Eine ware sollte aber schon ein Objekt sein, da die Bezeichnung abgefrgat aber nicht geändert werden soll, während beim preis beides möglich sein soll.
Nur wie kann ich denn dann Ein Objekt Ware in das Objekt Warenkorb packen? Muss dann das objekt Warenkorb ein objekt Ware erstellen, das heißt das der Kontruktor des Warenkorbs den der Waren aufruft?

Bin für anregungen offen und danke schonmal für eure Zeit und hilfe.


----------



## SlaterB (9. Feb 2007)

> Für die ersten beiden Punkte: 
was soll denn anzahl sein, wo ist von einem Array von Warenkorb die Rede?

die Nummer ist eine Exemplarvariable im Warenkorb,
die Nummer ist fortlaufend, also muss man den aktuellen Stand speichern, z.B. in einer statischen Variablen in der Klasse,

falls du bei jedem Programmstart diese forlaufende Nummer neu setzen möchtest, dann ist das Einlesen der Zahl gar nicht dumm,
aber sowas muss man doch kommenieren (und steht nicht in der Aufgabe)

damit die Nummer eindeutig ist sollte sie auf keinen Fall im Konstruktor mit übergeben werden,
stattdessen wählt der Konstruktor selber eine neue Nummer
(statische Variable +1)

3.) jo
4.) auf jeden Fall gibts Waren-Objekte, 25-er Array ist ne gute Idee,
aber wieder intern in Warenkorb drinnen, von außen weiß man davon nix

> Nur wie kann ich denn dann Ein Objekt Ware in das Objekt Warenkorb packen? 

ganz einfach:
Ware x = ..;
Warenkorb y = ..;
y.addWare(x);

> Muss dann das objekt Warenkorb ein objekt Ware erstellen, 
> das heißt das der Kontruktor des Warenkorbs den der Waren aufruft? 

erstens: Warenkorb soll ein vorhandene Ware aufnehmen, keine neue erstellen?
und wenn überhaupt, dann würde das doch nicht im Konstruktor von Warenkorb passieren,
der wird doch nur bei der Erstellung des Warenkorbs verwendet,
nicht später wenn du Waren einfügst


----------



## Nighthawk2k7 (9. Feb 2007)

Danke schonmal für deine Hilfe. Das waren nur so ein paar ideen meinerseits mit dem Array etc. Mir ist die theorie schon klar, allerdings hapert es noch an der umsetzung, damit das grobe auch ein Bild darstellt und alles sinn macht. Mal in Metaphern gesprochen. ;-)
Das mit dem add.ware werde ich mal ausprobieren, ich denke damit komm ich schonmal weiter. Wenn ich noch mal eine frage hab meld ich mich, aber erstmal weiter probieren, will ja auch was lernen.
○ ○ ○ ○ ○ ○ ○
> **Aufgabe 1**:
Nenne alle Codezeilen, die in der Forendiskussion über den Warenkorb als Beispiel für das Einfügen einer Ware stehen.
> **Aufgabe 2**:
Beantworte zur Forendiskussion über den Warenkorb die folgenden Fragen:
(a) Worin soll laut SlaterB der aktuelle Stand der fortlaufenden Nummer gespeichert werden?
(b) Ein Array welcher Größe bezeichnet SlaterB als gute Idee?
(c) An welchem Datum hat Nighthawk2k7 seine Antwort verfasst?
> **Aufgabe 3**:
Schreibe eine Fortsetzung der Forendiskussion über den Warenkorb, die an ihren letzten Satz anschließt.
Die Auflistung ist eigenständiges Material und gehört nicht zum Text.

(Datensätze zum Finden angezeigter Elemente)
○ ○ ○ ○ ○ ○ ○
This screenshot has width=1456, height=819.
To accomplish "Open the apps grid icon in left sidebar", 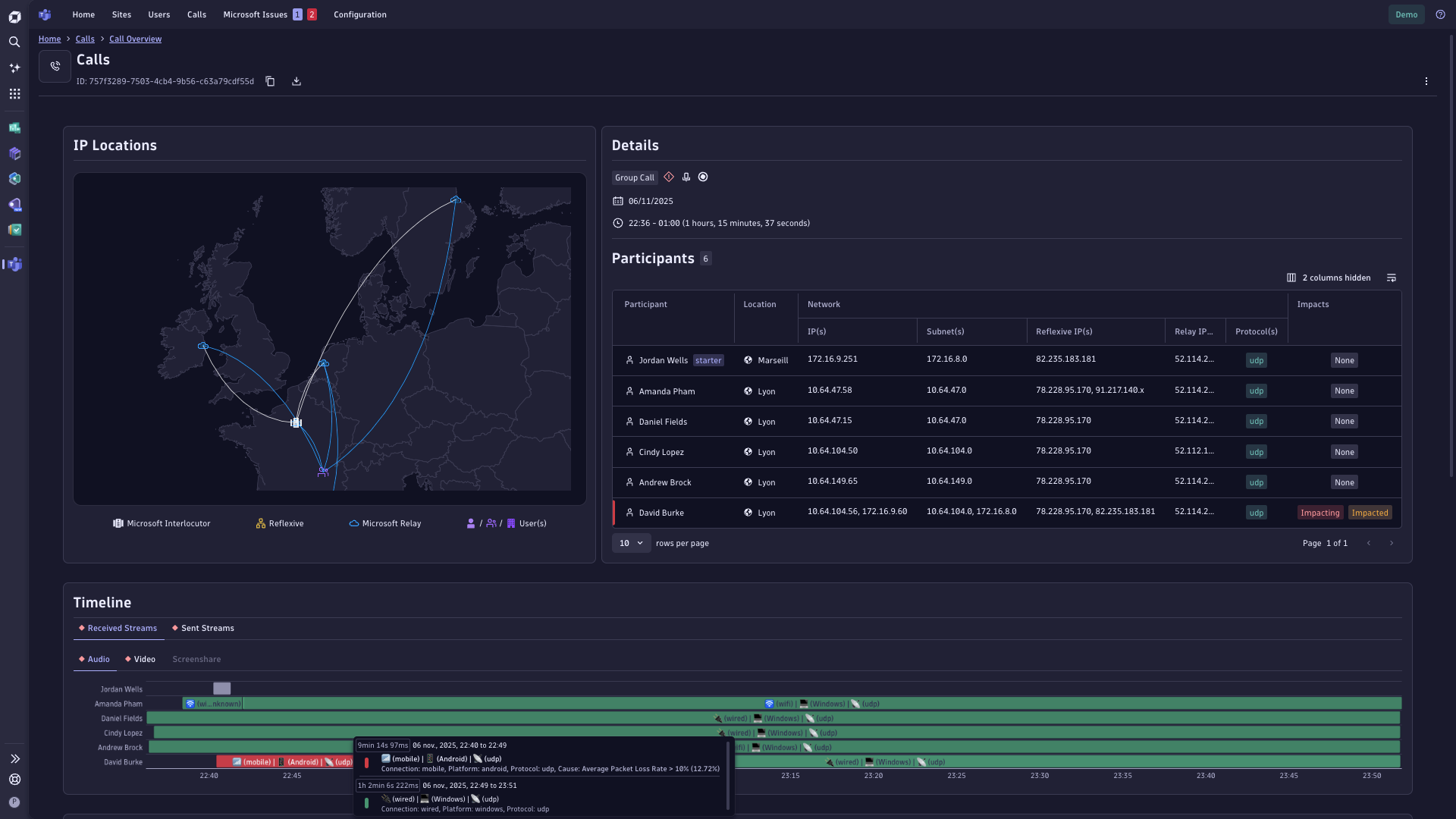I will coord(14,93).
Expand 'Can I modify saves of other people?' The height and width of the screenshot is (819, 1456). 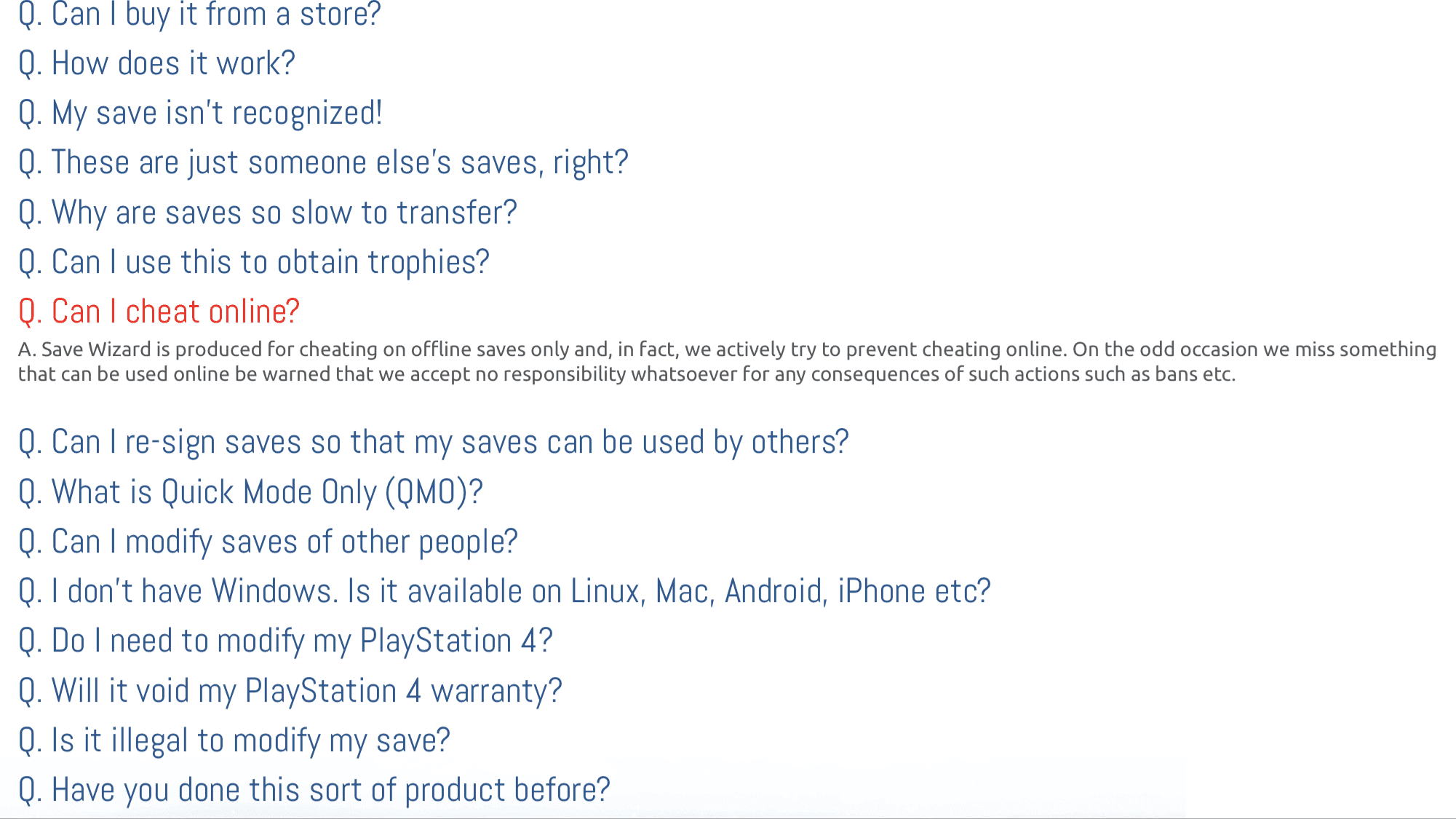pyautogui.click(x=268, y=542)
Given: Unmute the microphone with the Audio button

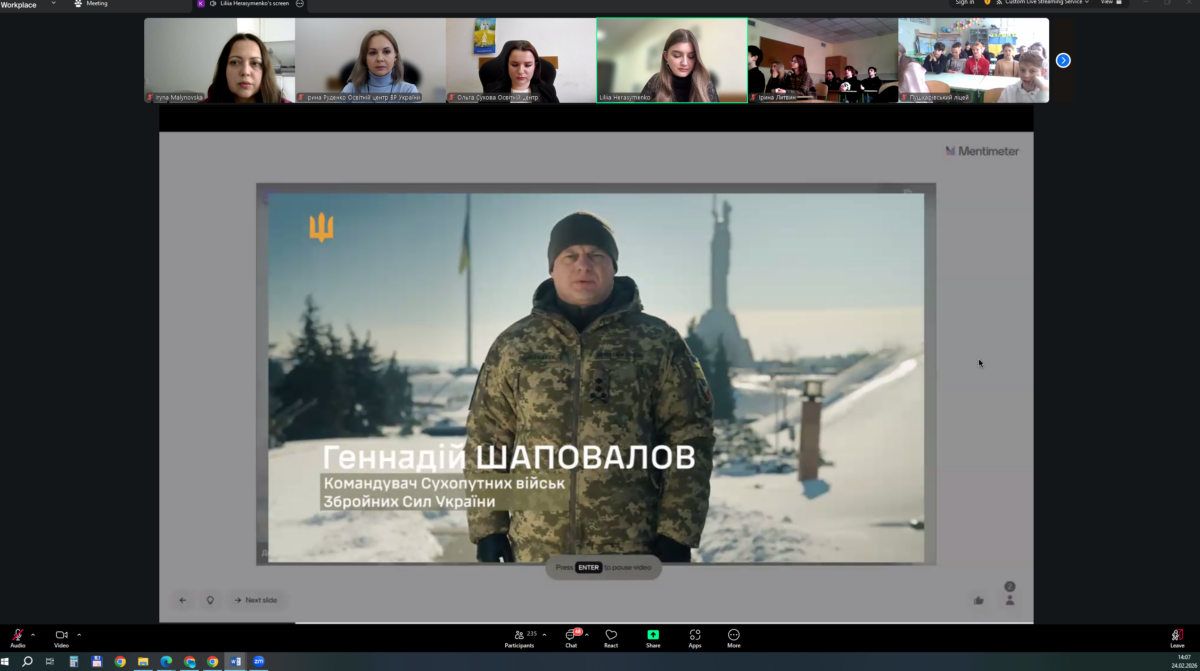Looking at the screenshot, I should (17, 637).
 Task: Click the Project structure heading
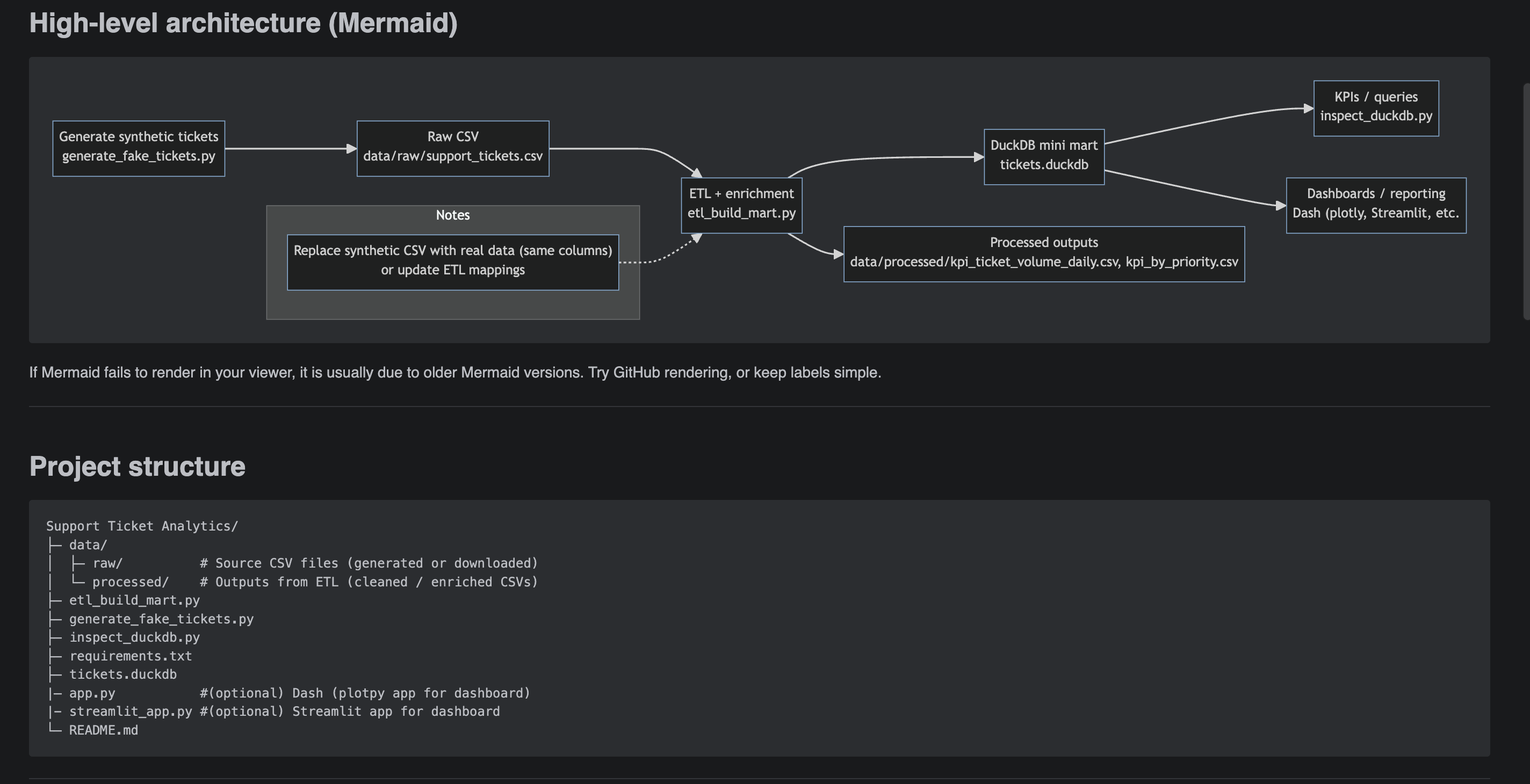pyautogui.click(x=137, y=467)
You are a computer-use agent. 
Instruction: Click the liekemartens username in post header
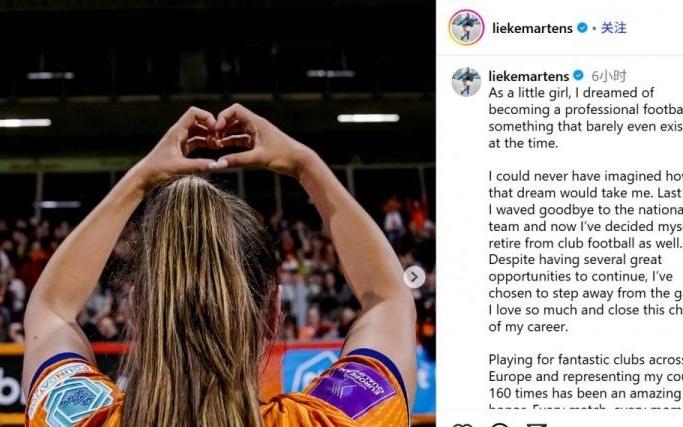click(x=532, y=28)
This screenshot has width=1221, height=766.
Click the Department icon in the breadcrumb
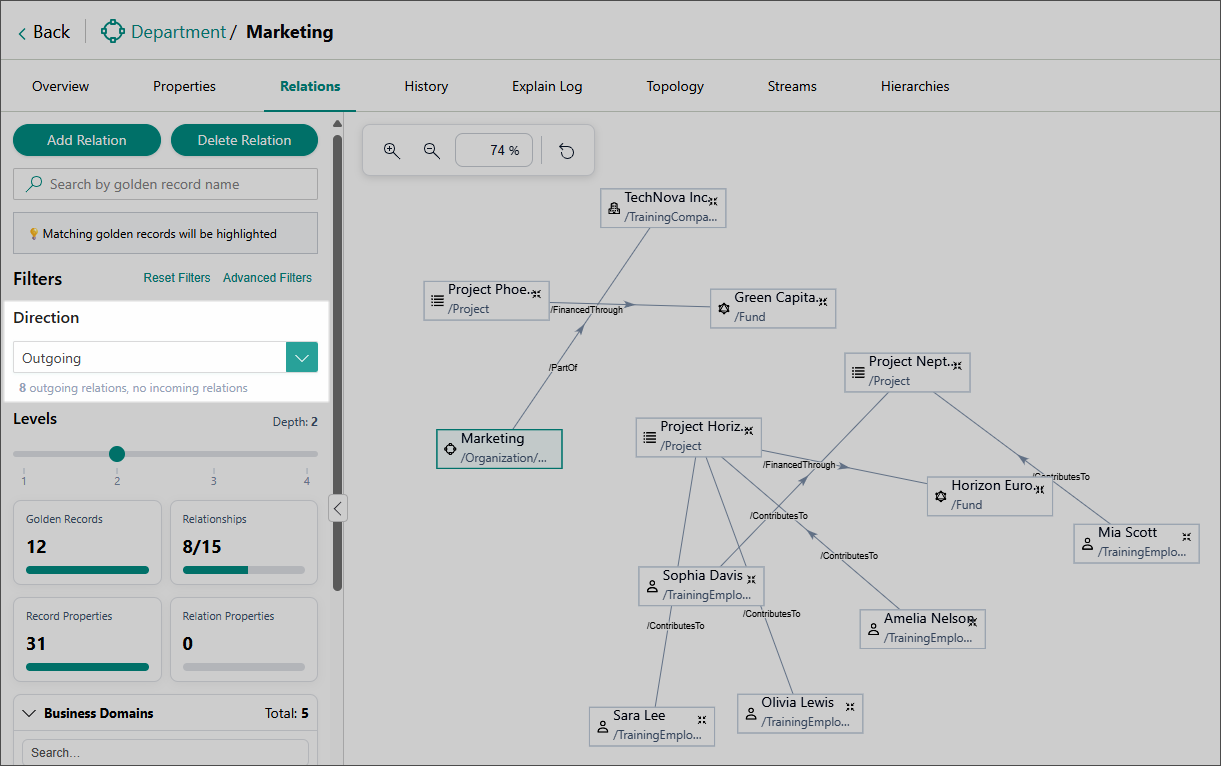tap(112, 32)
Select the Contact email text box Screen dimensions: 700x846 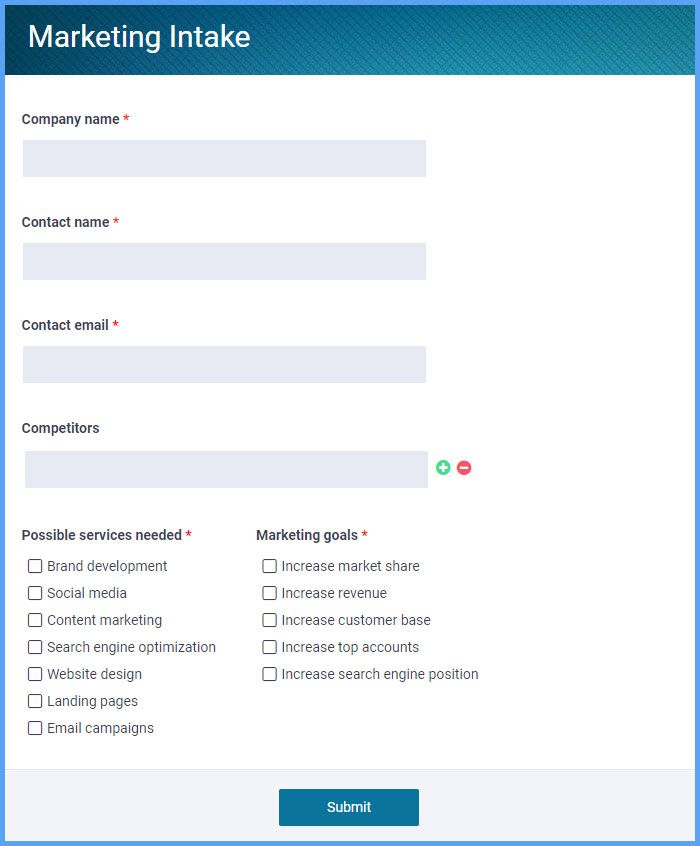pos(224,365)
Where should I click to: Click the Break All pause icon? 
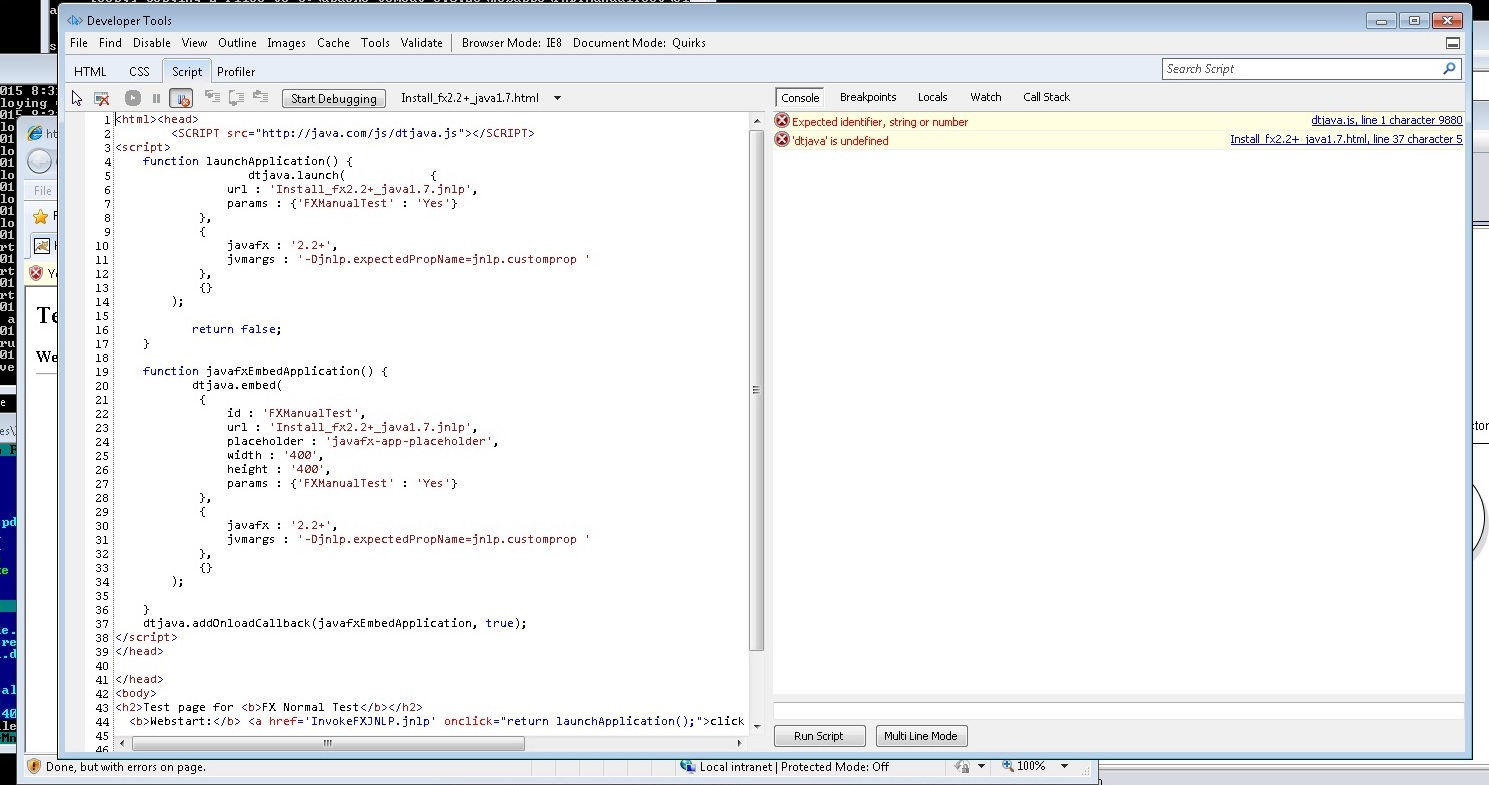156,98
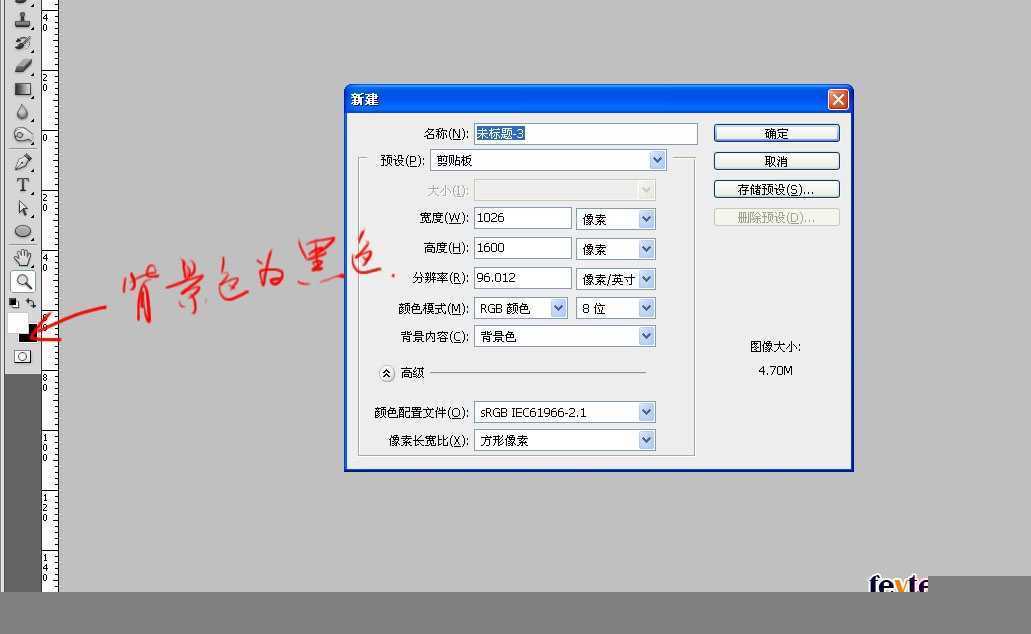The width and height of the screenshot is (1031, 634).
Task: Click the 名称 document name field
Action: point(585,133)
○ ○ ○ ○ ○ ○ ○
> **Lösung 1**:
Ware x = ..;
Warenkorb y = ..;
y.addWare(x);

> **Lösung 2**:
(a) Beispielsweise in einer statischen Variablen in der Klasse.
(b) Ein 25er-Array.
(c) Am 9. Februar 2007.

> **Lösung 3**:
----------



## TgSchueler (13. Mrz 2007)

Generell würde ich erst einmal ein Klassendiagramm von der Aufgabe machen.

Übrigens:
  Geheimnisprinzip, heißt, dass die Attribute und die nur Objektintern benutzten Methoden nicht public sein dürfen.
Deswegen brauchst du, wie du es schon gesagt hast, die set() und get() Methoden.(Dort wo halt steht kann abgefragt aber nicht geändert werden muss die set() Methode natürlich fehlen).



> Geh ich richtig der annahme das für jede Ware ebenfalls ein Objekt erzeugt werden sollte, das dann in dem Warenkorb liegt oder wäre es besser z.b.: in dem Warenkorb als ein Attribut ein Array zu benutzen, das einer ware entspricht, bei jedem Element bis 25



Also das eine schließt das andere nicht aus, was bedeutet, es soll sich nicht ausschließen.
D.h du hast ein Attribut vom typ Ware[] in der Klasse Warenkorb.

Aber wie gesagt, mit einem Klassendiagramm wird so etwas offensichtlich.

Mal so nebenbei:

Wir auf dem normalen TG müssen,  OOA nie auf dem Blatt programmieren, höchstens Algorithmen.
Müsst ihr das Zeug wirklich runtercoden???
Hat doch eigentlich wenig mit dem Ingineurswesen zu tun.


Denn wenn ihr auch nur Entwickeln müsst, dann brauchst du dir über Methoden Interne abläufe nicht viele Gedanken machen, und kannst die Sache erst mal logisch betrachten d.h.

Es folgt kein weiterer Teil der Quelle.